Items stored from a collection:
══════════

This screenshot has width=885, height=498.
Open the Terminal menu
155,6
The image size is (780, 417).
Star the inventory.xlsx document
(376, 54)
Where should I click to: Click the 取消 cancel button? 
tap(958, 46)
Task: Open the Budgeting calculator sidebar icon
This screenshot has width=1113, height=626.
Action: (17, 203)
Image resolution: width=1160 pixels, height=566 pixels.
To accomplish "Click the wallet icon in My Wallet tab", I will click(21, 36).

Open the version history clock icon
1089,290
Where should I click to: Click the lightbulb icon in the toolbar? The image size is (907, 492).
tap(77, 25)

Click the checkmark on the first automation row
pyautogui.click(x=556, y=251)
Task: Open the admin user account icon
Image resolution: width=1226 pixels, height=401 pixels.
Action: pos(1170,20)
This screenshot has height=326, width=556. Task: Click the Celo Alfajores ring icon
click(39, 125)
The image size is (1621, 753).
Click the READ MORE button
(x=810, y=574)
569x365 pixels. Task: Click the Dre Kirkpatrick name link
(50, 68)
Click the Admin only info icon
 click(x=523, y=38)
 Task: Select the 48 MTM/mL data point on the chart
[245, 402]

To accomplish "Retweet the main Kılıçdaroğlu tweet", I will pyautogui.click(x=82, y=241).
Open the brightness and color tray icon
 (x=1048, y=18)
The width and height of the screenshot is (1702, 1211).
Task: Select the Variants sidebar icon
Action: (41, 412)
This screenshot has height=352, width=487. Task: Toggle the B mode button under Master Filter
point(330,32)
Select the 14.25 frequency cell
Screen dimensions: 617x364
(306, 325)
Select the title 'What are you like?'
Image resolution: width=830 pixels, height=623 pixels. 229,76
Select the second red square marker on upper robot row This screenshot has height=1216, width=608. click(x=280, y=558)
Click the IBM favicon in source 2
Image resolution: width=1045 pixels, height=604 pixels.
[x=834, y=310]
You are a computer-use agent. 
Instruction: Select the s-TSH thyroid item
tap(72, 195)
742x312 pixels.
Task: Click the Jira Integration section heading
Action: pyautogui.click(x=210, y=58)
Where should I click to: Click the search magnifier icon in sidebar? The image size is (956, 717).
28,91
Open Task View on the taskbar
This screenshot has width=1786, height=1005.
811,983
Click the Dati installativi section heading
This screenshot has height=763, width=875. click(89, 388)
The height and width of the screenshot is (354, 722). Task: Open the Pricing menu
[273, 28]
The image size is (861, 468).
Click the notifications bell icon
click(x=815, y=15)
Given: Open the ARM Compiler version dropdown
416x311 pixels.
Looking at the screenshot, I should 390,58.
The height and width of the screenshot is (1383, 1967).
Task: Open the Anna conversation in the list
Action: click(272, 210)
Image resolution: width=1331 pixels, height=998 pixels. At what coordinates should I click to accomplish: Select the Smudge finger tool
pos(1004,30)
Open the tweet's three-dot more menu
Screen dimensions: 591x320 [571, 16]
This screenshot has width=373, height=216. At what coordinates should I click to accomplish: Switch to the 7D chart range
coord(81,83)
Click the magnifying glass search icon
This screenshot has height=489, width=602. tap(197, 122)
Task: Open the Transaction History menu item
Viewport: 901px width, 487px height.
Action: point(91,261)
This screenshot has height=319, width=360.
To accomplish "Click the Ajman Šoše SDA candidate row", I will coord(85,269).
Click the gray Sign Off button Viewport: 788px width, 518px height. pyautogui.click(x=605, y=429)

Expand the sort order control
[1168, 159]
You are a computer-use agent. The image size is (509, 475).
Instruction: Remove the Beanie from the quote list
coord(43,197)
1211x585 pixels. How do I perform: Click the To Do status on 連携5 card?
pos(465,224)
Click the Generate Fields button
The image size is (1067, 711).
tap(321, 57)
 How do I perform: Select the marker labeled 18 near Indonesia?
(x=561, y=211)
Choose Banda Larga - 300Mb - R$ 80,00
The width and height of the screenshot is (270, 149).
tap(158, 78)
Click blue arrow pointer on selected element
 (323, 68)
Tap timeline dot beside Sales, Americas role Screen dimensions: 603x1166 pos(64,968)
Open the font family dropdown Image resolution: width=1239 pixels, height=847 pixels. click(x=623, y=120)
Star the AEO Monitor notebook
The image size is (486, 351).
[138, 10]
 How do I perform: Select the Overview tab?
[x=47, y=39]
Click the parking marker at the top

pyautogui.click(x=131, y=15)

══════════

Pick out each line of the records above that contains the word "menu", and copy those lines.

• **Solution to this exercise**
Open the Terminal menu
The height and width of the screenshot is (354, 722). Task: Open the Pricing menu
Open the tweet's three-dot more menu
Task: Open the Transaction History menu item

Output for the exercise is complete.